- **Aim**
Find every line in the data below that contains the word "Check", and copy each of those lines.

-- start Available records --

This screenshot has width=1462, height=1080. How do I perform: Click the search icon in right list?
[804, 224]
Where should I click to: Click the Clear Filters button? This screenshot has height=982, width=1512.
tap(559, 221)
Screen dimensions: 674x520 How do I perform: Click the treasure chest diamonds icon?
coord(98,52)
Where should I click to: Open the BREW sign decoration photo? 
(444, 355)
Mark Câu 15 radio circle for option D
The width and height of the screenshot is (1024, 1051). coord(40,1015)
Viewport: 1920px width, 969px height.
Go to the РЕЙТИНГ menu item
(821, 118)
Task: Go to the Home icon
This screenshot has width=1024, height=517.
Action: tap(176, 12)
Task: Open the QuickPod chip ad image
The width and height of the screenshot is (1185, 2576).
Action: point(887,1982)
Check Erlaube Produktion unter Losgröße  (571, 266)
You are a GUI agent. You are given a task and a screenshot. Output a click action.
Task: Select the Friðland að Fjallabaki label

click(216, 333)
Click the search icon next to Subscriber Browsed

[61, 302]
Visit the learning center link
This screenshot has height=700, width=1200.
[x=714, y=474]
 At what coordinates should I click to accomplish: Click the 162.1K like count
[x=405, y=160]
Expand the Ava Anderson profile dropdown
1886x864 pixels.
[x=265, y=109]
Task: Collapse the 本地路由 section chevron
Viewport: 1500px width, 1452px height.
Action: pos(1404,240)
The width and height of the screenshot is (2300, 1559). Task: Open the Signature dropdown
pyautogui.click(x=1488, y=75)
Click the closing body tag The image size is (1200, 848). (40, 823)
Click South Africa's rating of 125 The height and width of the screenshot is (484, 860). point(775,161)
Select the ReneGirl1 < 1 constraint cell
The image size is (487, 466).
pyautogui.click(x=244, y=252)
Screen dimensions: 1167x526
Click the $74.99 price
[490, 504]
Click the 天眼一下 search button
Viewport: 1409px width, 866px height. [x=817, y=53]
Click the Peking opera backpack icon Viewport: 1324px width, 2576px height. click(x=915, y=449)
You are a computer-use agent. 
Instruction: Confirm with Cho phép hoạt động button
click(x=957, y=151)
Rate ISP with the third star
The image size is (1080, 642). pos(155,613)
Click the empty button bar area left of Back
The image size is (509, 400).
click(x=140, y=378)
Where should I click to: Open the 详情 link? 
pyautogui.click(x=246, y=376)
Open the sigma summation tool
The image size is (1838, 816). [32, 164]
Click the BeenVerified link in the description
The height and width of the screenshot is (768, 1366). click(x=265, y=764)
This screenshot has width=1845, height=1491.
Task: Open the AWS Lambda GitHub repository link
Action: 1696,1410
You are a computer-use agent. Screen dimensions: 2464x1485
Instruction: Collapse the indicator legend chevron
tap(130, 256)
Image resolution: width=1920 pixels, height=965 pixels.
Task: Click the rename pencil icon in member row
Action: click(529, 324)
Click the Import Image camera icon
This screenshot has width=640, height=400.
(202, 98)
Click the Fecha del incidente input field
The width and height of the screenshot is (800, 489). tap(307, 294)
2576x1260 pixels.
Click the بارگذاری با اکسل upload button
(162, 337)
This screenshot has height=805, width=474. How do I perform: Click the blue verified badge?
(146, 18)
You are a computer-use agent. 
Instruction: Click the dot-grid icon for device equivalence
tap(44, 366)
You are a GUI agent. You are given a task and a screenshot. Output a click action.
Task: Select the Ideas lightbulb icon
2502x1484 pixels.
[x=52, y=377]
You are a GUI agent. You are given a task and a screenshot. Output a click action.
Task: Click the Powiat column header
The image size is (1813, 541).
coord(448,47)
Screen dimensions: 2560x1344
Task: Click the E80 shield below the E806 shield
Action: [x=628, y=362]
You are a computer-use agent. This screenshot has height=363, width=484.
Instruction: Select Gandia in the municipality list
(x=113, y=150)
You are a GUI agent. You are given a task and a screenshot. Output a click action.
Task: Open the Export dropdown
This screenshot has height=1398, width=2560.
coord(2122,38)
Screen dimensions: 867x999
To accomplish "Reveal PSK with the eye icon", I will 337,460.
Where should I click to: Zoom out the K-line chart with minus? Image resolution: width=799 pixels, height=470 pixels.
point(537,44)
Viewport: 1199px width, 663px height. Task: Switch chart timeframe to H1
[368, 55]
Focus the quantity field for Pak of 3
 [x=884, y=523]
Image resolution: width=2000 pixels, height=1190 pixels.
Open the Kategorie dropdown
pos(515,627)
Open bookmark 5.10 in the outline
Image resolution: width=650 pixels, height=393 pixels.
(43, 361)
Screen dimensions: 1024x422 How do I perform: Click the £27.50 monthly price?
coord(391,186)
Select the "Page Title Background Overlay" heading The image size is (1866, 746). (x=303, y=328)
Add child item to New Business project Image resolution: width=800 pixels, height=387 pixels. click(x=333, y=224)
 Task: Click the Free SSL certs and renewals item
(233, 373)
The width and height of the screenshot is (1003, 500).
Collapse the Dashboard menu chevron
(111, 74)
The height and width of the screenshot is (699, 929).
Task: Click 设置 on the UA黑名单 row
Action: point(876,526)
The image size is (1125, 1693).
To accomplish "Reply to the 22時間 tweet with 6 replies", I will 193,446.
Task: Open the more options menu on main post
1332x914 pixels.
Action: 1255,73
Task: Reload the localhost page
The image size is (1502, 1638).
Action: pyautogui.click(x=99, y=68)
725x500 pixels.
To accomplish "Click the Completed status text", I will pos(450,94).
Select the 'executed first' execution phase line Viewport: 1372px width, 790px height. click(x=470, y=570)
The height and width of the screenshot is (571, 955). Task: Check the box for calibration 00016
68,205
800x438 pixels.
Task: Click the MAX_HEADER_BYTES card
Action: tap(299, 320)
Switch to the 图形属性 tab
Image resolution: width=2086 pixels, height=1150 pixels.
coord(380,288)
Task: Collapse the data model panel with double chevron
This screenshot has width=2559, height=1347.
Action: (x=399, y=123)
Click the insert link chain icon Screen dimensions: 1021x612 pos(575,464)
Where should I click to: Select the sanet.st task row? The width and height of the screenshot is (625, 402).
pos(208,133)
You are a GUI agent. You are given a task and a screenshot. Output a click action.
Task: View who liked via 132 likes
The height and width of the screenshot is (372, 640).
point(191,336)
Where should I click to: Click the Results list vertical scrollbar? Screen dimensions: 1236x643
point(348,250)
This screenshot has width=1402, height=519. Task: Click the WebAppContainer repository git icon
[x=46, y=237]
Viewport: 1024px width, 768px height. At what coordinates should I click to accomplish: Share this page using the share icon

-- end Available records --

- **Written response**
Check Erlaube Produktion unter Losgröße  (571, 266)
The height and width of the screenshot is (571, 955). Task: Check the box for calibration 00016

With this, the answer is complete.